Omit the images, then output each of the records below exactly.

-- -- --

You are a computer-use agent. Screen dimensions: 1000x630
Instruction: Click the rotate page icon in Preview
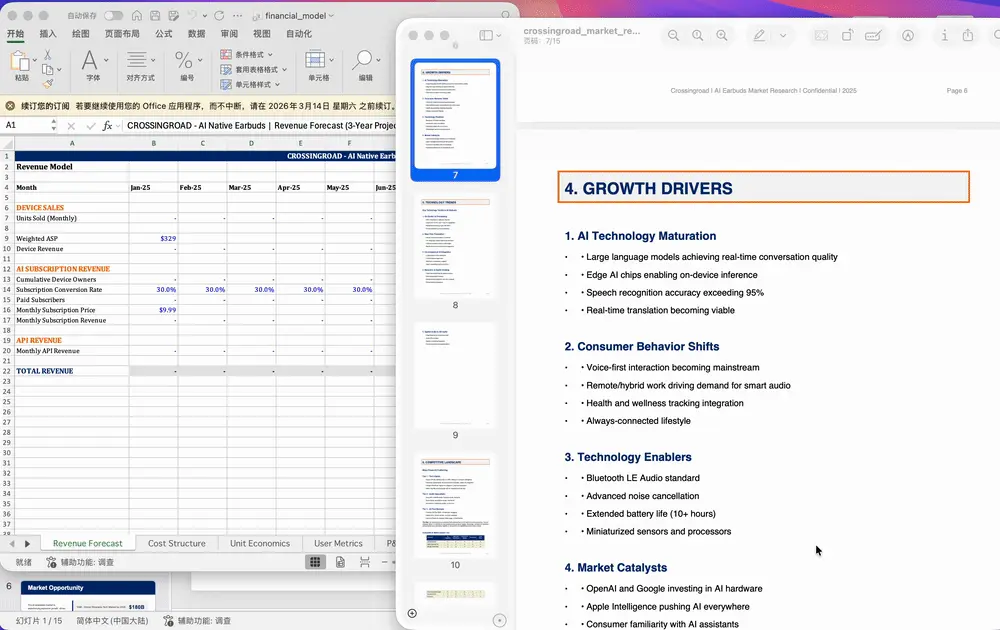tap(847, 36)
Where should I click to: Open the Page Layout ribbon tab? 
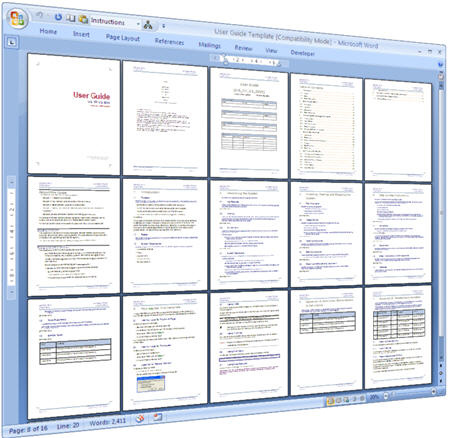click(123, 38)
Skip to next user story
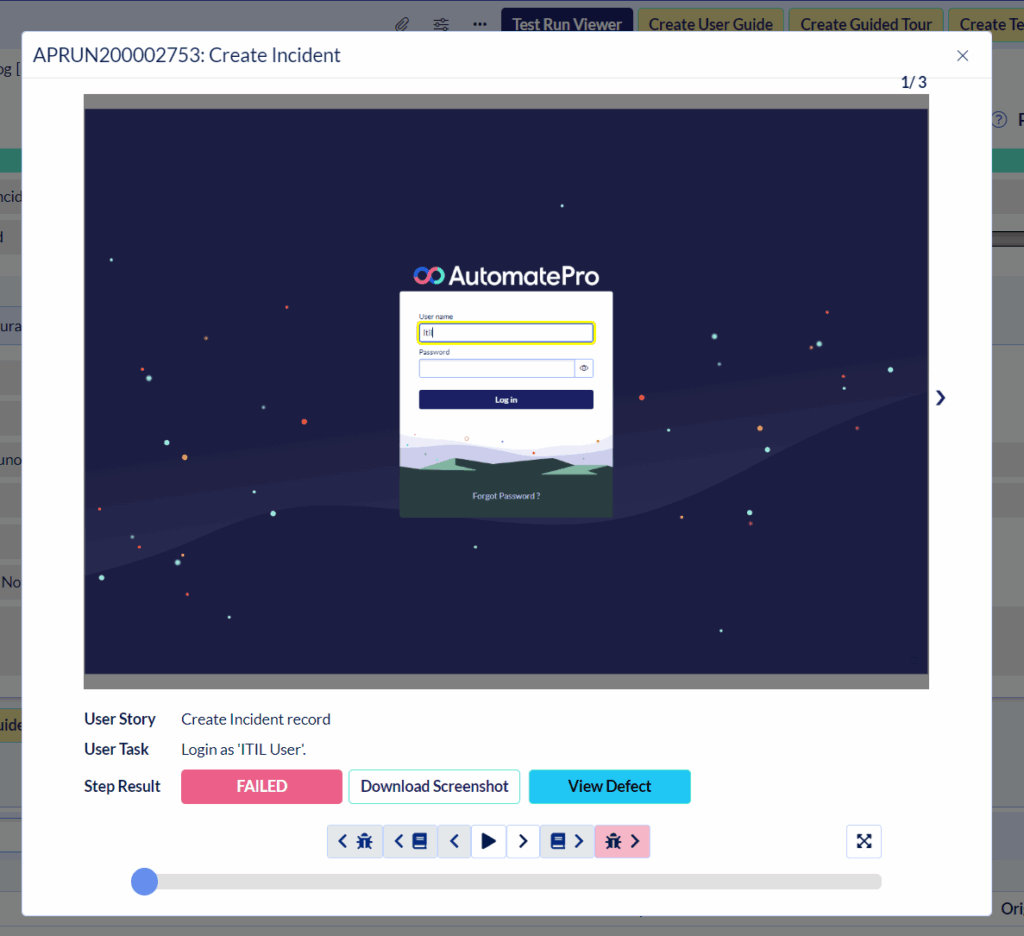Screen dimensions: 1024x936 [x=567, y=842]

-- -- --

▶ Exercise answer:
You are a computer-use agent. Screen dimensions: 1000x630
Instruction: Click the rotate page icon in Preview
tap(847, 36)
Where should I click to: Open the Page Layout ribbon tab? 
click(123, 38)
Skip to next user story
Screen dimensions: 1024x936 [x=567, y=842]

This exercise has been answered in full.